Comme souvent, les mythes de l’antiquité illustrent assez bien le propos. Les efforts de Bernard Cazeneuve et des autres acteurs de cette tragédie grecque font penser à ceux de Sisyphe, condamné par les dieux à rouler sans fin une énorme pierre jusqu’au sommet d’une colline sans jamais pouvoir atteindre son but, et devant recommencer son travail depuis le pied chaque fois que le rocher y retombe. À moins que l’on préfère évoquer le fameux tonneau des Danaïdes, qui se vide au fur et à mesure que l’on tente de le remplir, comme un puits sans fond. Le ministre a annoncé la création de 2000 places d’hébergement et 6000 places en centres d’accueil, ce qui suffirait tout juste à reloger les migrants agglutinés dans le Calaisis et ne permettrait en rien de reloger les nouveaux arrivants qui ne manqueront pas de se présenter. La dernière fois que la France a tenté de résoudre le problème en démantelant les installations existantes, c’était à Sangatte, sous l’impulsion de Nicolas Sarkozy, avec l’insuccès que l’on sait.

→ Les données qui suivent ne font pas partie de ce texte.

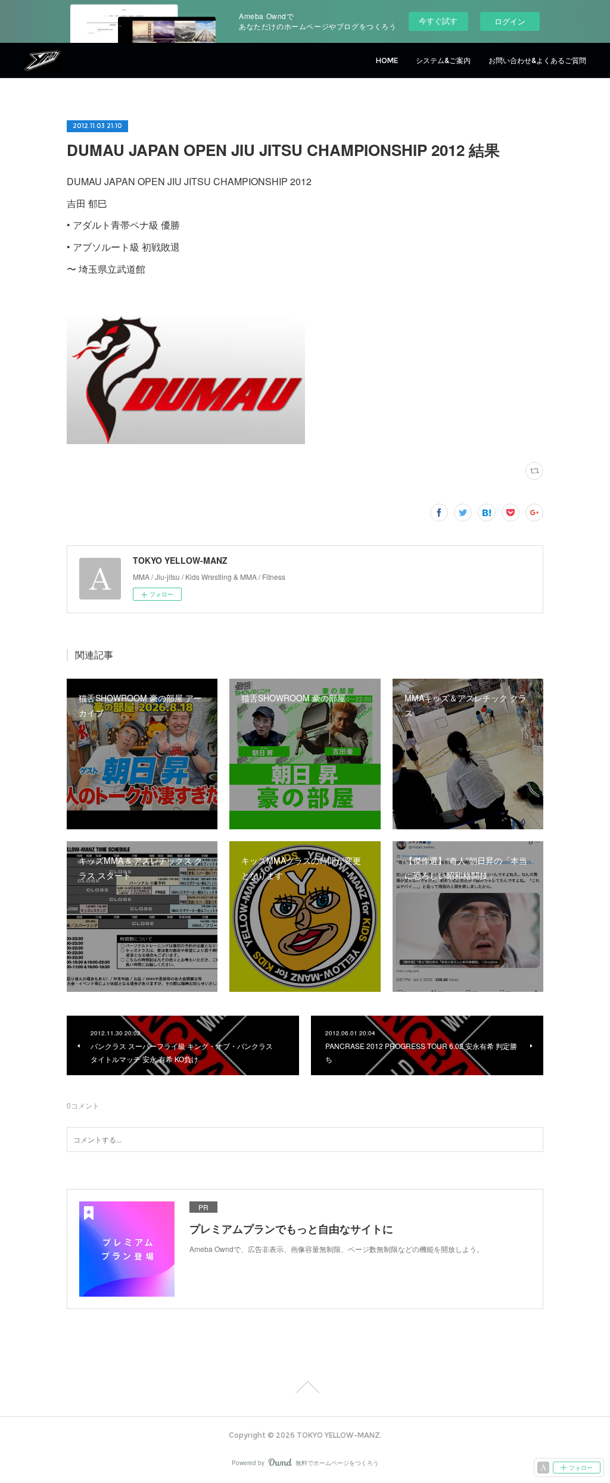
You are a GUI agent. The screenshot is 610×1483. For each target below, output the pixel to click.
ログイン (509, 21)
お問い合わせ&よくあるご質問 (537, 60)
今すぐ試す (438, 20)
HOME (387, 60)
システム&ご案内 (443, 60)
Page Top (305, 1387)
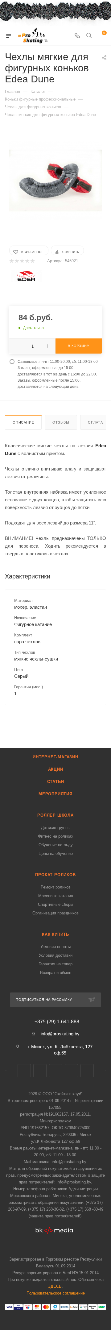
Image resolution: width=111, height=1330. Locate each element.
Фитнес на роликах (55, 836)
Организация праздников (55, 913)
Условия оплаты (55, 946)
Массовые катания (55, 895)
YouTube (71, 1070)
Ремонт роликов (56, 887)
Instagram (55, 1070)
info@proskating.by (60, 1033)
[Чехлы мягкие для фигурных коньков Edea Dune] (55, 180)
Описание (23, 422)
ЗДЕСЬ (55, 1286)
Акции (55, 769)
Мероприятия (55, 794)
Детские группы (55, 827)
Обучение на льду (56, 845)
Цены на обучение (56, 853)
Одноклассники (87, 1070)
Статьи (55, 781)
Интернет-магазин (55, 757)
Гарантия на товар (55, 964)
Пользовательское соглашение (56, 1293)
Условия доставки (55, 955)
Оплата (95, 422)
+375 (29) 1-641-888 (57, 1021)
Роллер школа (55, 815)
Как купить (55, 934)
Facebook (40, 1070)
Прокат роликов (55, 874)
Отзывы (60, 422)
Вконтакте (24, 1070)
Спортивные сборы (55, 904)
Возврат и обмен (55, 972)
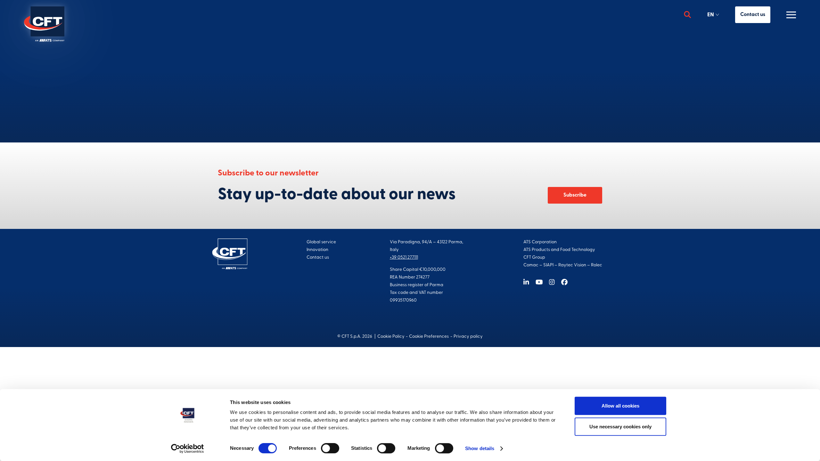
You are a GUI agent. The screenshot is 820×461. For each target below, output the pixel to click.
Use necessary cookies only (620, 426)
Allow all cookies (620, 405)
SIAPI (548, 265)
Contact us (752, 14)
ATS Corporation (540, 242)
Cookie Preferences (429, 336)
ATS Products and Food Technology (559, 249)
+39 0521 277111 (404, 257)
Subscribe (574, 195)
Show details (479, 448)
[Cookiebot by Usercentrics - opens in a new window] (188, 448)
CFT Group (534, 257)
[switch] (330, 448)
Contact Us (410, 106)
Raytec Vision (572, 265)
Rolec (596, 265)
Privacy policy (468, 336)
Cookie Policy (391, 336)
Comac (530, 265)
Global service (321, 242)
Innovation (317, 249)
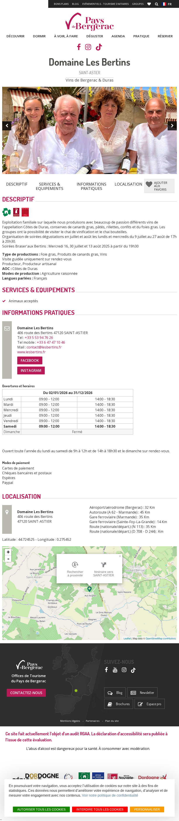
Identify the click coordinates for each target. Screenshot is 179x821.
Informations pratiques (91, 184)
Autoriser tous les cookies (41, 809)
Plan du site (112, 720)
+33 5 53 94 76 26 (39, 337)
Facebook (30, 360)
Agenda (118, 36)
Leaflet (127, 638)
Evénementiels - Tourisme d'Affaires (105, 3)
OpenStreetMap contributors (161, 638)
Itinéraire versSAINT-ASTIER (103, 573)
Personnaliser (147, 809)
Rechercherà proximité (75, 573)
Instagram (31, 370)
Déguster (94, 36)
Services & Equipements (49, 184)
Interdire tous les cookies (99, 809)
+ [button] (8, 552)
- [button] (8, 559)
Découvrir (15, 36)
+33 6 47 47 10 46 (51, 342)
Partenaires (92, 720)
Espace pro (154, 704)
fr (169, 4)
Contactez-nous (26, 692)
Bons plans (61, 3)
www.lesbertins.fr (31, 352)
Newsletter (147, 693)
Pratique (141, 36)
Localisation (128, 184)
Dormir (39, 36)
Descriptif (17, 184)
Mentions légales (70, 720)
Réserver (165, 36)
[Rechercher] (156, 4)
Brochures (123, 704)
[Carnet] (149, 4)
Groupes (137, 3)
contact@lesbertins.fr (44, 347)
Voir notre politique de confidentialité (110, 795)
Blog (75, 3)
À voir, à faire (66, 36)
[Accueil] (89, 22)
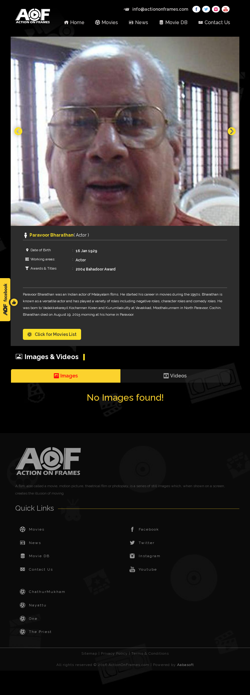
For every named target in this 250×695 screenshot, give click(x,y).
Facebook (149, 529)
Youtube (148, 569)
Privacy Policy (114, 653)
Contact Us (217, 22)
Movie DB (176, 22)
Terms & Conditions (150, 653)
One (33, 618)
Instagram (150, 556)
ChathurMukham (47, 592)
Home (77, 22)
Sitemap (89, 653)
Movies (110, 22)
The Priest (40, 632)
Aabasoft (185, 665)
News (141, 22)
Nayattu (38, 605)
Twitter (147, 543)
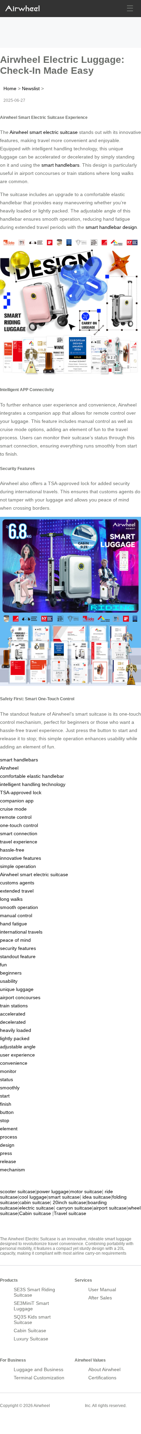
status (6, 1079)
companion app (17, 800)
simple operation (18, 866)
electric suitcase (36, 1208)
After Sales (100, 1297)
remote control (15, 817)
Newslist (31, 88)
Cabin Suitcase (30, 1330)
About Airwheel (104, 1369)
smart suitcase (64, 1197)
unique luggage (17, 989)
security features (18, 948)
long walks (11, 899)
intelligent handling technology (32, 784)
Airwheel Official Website (26, 1420)
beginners (11, 973)
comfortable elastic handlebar (32, 776)
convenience (13, 1063)
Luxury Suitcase (31, 1338)
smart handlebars (60, 165)
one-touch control (19, 825)
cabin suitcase (34, 1202)
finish (5, 1104)
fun (3, 964)
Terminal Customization (39, 1377)
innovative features (20, 858)
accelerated (12, 1014)
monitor (8, 1071)
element (8, 1128)
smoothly (10, 1087)
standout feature (18, 956)
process (8, 1137)
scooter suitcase (17, 1191)
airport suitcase (110, 1208)
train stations (14, 1005)
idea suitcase (96, 1197)
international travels (21, 932)
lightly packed (14, 1038)
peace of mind (15, 940)
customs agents (17, 882)
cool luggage (33, 1197)
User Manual (102, 1289)
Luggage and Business (38, 1369)
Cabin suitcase (35, 1213)
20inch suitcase (69, 1202)
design (7, 1145)
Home (9, 88)
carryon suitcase (74, 1208)
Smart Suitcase (67, 1405)
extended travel (17, 891)
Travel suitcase (70, 1213)
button (7, 1112)
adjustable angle (18, 1046)
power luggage (53, 1191)
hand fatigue (13, 923)
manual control (16, 915)
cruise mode (13, 809)
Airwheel (9, 768)
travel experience (18, 841)
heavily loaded (15, 1030)
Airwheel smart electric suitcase (44, 132)
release (8, 1161)
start (5, 1096)
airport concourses (20, 997)
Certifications (102, 1377)
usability (8, 981)
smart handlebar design (111, 227)
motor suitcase (86, 1191)
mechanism (12, 1169)
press (6, 1153)
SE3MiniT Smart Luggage (31, 1305)
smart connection (18, 833)
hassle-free (12, 850)
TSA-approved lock (20, 792)
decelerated (13, 1022)
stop (4, 1120)
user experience (17, 1055)
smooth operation (19, 907)
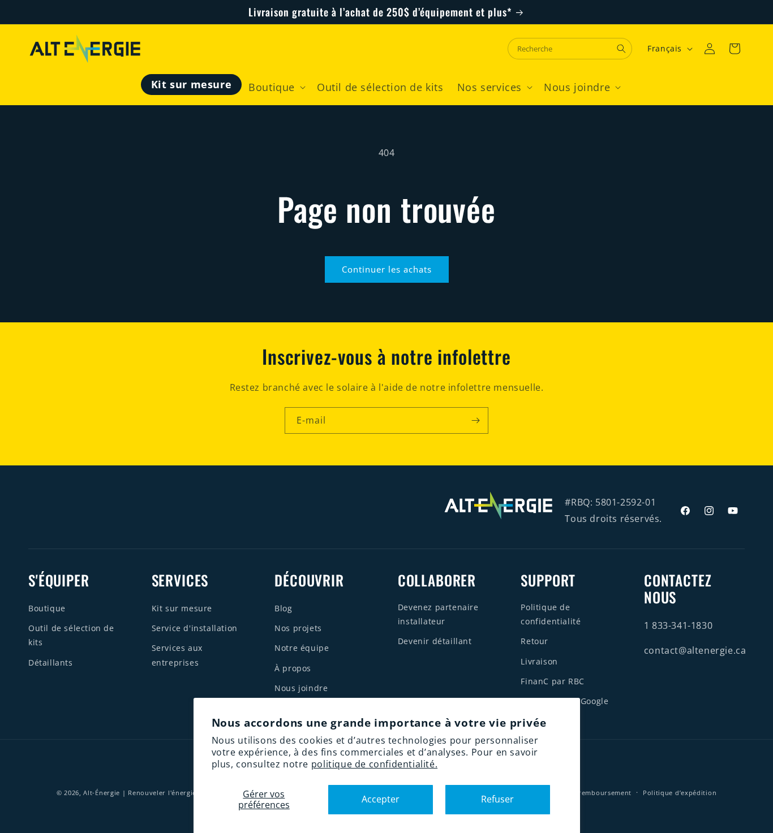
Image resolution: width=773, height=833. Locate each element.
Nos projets (298, 628)
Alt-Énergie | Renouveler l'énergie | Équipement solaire (176, 792)
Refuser (497, 799)
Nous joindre (301, 688)
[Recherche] (621, 49)
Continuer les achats (387, 269)
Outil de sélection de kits (71, 635)
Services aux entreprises (177, 654)
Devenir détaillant (435, 641)
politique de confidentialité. (374, 764)
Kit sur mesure (182, 608)
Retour (534, 641)
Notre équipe (301, 647)
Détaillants (50, 662)
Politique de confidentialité (551, 614)
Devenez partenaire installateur (438, 614)
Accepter (381, 799)
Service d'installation (195, 628)
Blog (283, 608)
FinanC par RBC (552, 681)
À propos (292, 668)
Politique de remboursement (584, 792)
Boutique (47, 608)
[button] (276, 87)
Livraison (539, 661)
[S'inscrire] (475, 420)
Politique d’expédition (679, 792)
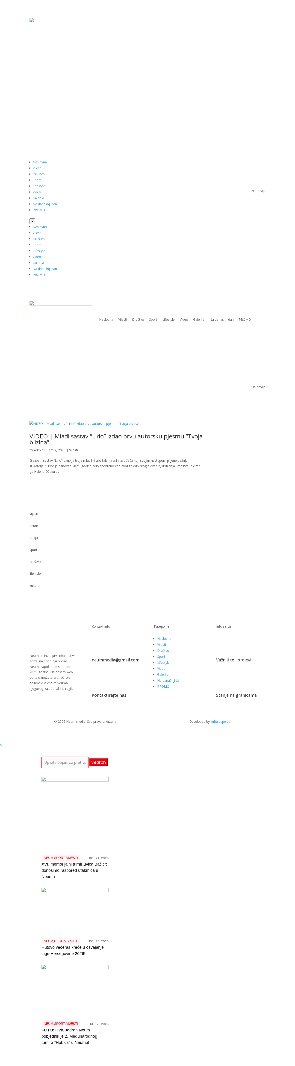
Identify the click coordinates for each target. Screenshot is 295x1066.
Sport (37, 180)
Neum (48, 858)
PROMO (39, 210)
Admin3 (39, 450)
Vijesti (37, 168)
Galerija (38, 198)
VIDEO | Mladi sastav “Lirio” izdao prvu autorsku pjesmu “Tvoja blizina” (116, 439)
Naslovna (40, 162)
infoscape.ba (220, 721)
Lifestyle (39, 186)
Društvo (39, 174)
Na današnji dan (45, 204)
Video (37, 192)
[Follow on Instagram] (262, 21)
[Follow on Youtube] (252, 21)
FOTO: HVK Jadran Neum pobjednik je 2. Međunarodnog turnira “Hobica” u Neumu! (69, 1036)
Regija (60, 941)
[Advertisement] (147, 95)
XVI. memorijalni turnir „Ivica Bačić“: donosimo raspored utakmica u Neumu (74, 870)
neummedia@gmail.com (115, 660)
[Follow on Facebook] (243, 21)
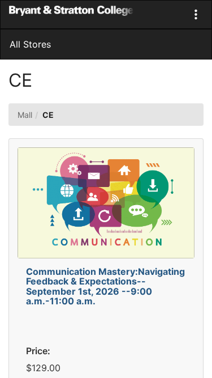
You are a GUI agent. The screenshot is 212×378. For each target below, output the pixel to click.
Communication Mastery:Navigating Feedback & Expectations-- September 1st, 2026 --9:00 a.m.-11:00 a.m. (105, 286)
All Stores (30, 44)
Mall (25, 115)
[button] (196, 14)
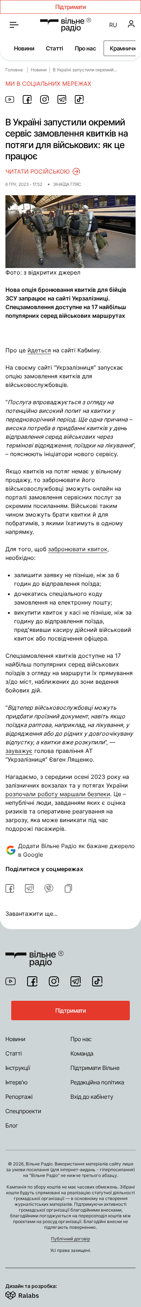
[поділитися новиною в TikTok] (79, 99)
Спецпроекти (23, 1111)
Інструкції (17, 1067)
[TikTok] (97, 981)
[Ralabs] (30, 1294)
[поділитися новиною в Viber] (48, 888)
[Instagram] (54, 981)
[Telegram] (75, 981)
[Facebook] (32, 981)
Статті (54, 48)
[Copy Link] (68, 888)
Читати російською (37, 171)
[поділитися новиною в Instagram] (44, 99)
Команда (81, 1053)
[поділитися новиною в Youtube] (9, 99)
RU (113, 24)
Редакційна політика (97, 1082)
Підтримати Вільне (95, 1067)
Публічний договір (70, 1238)
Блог (11, 1125)
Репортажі (19, 1096)
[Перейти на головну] (66, 25)
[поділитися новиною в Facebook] (27, 99)
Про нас (85, 48)
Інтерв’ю (16, 1082)
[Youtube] (10, 981)
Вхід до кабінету (91, 1096)
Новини (24, 48)
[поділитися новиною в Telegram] (61, 99)
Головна (14, 69)
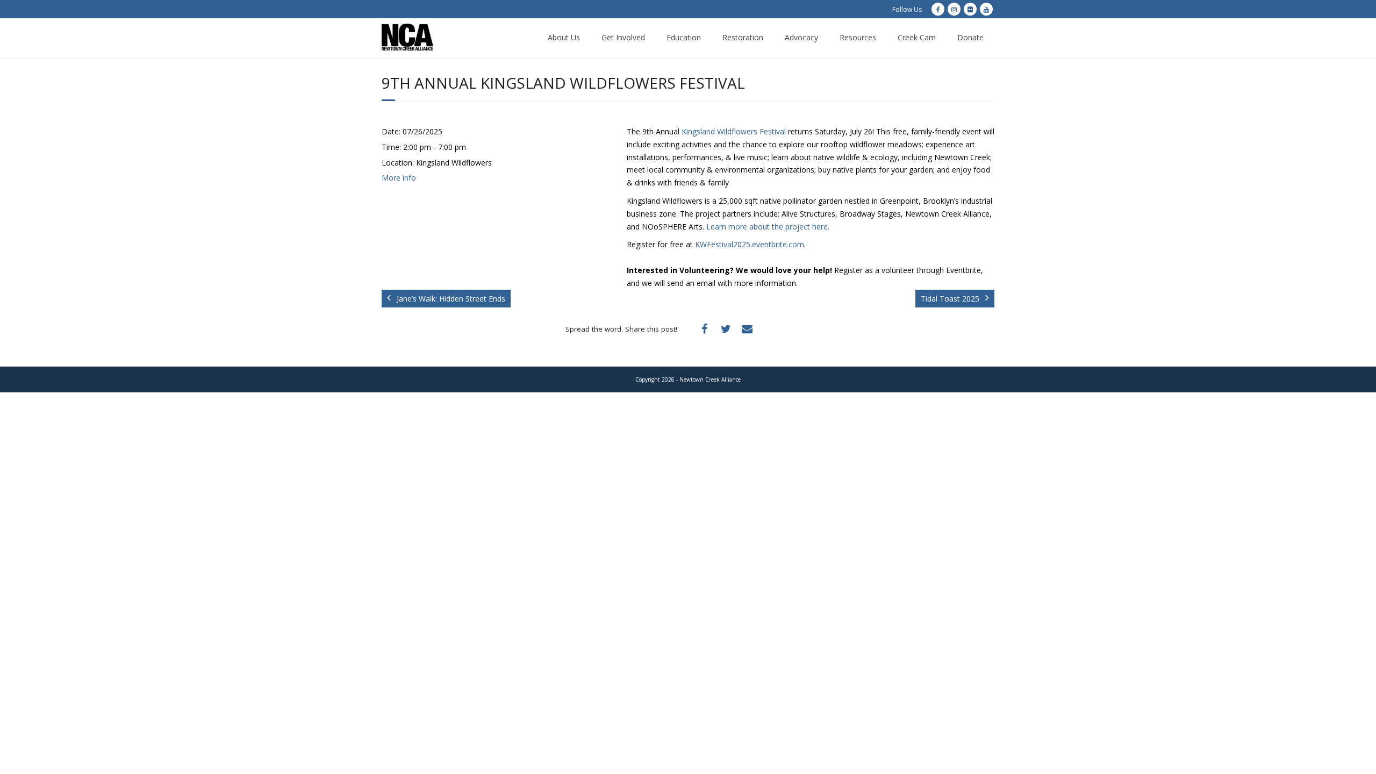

Le même Nicolas Sarkozy qui veut maintenant dénoncer les accords bilatéraux avec la Grande-Bretagne, qu’il a pourtant signés de sa main, pour remettre la frontière anglaise à sa place, c’est-à-dire à Douvres. Pourquoi pas ? Mais que ferons-nous des milliers de migrants refoulés par l’Angleterre ? À l’évidence, nous ne pourrons pas faire l’économie d’une recherche de solutions d’intégration et nous devrions nous y mettre sans délai, tant la situation ne cesse de se dégrader. Actuellement, les candidats à l’entrée en Grande-Bretagne se retrouvent dans la position du malheureux Tantale, lui aussi condamné par les dieux de l’Olympe à contempler éternellement un fleuve qui s’éloigne quand on veut boire de son eau et des fruits dont les branches sont inaccessibles. Quels crimes ces pauvres gens ont-ils pu commettre pour déclencher ainsi le courroux divin ? Ne sont-ils pas les victimes innocentes de notre indifférence et de notre égoïsme ?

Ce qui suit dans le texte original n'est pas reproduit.